→ Your goal
Copy all lines containing the string "green" from the records below.
[Provided records — start]
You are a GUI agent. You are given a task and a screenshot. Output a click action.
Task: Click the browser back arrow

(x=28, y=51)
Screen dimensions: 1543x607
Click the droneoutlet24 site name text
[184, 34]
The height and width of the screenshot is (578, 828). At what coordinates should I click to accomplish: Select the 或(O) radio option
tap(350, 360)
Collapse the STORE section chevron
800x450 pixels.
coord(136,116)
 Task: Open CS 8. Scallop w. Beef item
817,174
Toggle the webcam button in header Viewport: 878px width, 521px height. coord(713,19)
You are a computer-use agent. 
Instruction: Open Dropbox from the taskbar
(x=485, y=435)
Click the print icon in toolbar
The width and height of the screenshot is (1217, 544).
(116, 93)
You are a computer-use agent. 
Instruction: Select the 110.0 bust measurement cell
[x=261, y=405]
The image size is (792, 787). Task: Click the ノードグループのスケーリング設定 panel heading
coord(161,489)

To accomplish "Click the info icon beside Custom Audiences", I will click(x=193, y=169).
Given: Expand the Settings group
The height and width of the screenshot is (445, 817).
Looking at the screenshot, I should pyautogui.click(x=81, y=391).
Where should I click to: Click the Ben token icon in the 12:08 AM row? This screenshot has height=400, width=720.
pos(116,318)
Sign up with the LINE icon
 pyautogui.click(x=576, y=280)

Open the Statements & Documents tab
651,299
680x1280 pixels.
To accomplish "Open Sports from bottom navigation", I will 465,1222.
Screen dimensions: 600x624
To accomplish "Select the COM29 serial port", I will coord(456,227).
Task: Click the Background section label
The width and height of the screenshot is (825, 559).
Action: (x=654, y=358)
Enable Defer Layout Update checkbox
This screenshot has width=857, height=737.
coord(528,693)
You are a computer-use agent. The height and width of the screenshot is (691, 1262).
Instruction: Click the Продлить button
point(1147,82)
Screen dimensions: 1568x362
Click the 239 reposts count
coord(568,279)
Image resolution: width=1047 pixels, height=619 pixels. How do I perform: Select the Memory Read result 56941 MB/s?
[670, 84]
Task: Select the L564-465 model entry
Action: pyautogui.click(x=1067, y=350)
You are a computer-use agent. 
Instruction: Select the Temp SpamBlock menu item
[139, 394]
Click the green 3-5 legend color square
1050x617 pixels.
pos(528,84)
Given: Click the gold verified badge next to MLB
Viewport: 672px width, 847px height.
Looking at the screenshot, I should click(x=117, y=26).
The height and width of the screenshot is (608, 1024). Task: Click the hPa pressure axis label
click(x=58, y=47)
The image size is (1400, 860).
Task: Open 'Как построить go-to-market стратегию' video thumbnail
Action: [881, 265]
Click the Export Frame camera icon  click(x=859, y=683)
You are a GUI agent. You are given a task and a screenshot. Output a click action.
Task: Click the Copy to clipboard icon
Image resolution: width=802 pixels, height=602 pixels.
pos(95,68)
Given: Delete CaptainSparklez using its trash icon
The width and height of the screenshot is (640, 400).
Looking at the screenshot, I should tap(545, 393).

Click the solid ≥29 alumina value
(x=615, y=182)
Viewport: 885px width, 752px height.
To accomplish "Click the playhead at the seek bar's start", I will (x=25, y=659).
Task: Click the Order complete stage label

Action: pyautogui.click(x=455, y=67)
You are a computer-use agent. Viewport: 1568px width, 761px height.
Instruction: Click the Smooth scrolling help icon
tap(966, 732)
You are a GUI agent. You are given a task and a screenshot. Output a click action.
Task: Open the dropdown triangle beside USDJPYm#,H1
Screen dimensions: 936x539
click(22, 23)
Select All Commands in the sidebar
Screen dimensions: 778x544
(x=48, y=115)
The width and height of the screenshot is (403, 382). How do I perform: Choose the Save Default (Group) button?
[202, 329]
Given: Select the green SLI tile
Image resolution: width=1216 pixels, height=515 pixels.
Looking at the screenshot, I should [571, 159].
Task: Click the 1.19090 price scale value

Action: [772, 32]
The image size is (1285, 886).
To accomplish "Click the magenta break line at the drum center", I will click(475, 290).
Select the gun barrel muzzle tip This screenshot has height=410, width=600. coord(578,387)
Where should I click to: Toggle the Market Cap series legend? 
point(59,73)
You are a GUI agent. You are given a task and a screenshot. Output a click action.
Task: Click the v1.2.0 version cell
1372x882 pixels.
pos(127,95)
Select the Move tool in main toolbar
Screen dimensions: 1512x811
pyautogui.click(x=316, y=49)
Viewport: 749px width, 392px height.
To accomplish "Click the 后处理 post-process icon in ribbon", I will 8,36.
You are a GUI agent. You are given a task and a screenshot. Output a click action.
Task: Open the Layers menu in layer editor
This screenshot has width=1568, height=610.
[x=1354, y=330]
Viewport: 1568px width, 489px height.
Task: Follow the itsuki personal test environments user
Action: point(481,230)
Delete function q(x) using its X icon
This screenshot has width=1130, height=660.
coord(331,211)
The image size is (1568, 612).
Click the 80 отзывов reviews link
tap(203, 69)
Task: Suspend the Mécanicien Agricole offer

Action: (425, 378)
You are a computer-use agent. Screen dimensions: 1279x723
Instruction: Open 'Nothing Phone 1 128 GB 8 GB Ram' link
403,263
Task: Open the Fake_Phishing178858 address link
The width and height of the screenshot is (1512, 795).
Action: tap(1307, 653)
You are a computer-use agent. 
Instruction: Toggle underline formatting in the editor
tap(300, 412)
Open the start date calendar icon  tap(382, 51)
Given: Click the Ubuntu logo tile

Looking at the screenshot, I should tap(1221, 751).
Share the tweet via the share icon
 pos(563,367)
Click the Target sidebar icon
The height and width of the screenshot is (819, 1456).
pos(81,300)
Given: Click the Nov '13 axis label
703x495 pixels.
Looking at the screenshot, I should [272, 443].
[Provided records — finish]
→ Solved problem
Click the green 3-5 legend color square
Given: Select the green SLI tile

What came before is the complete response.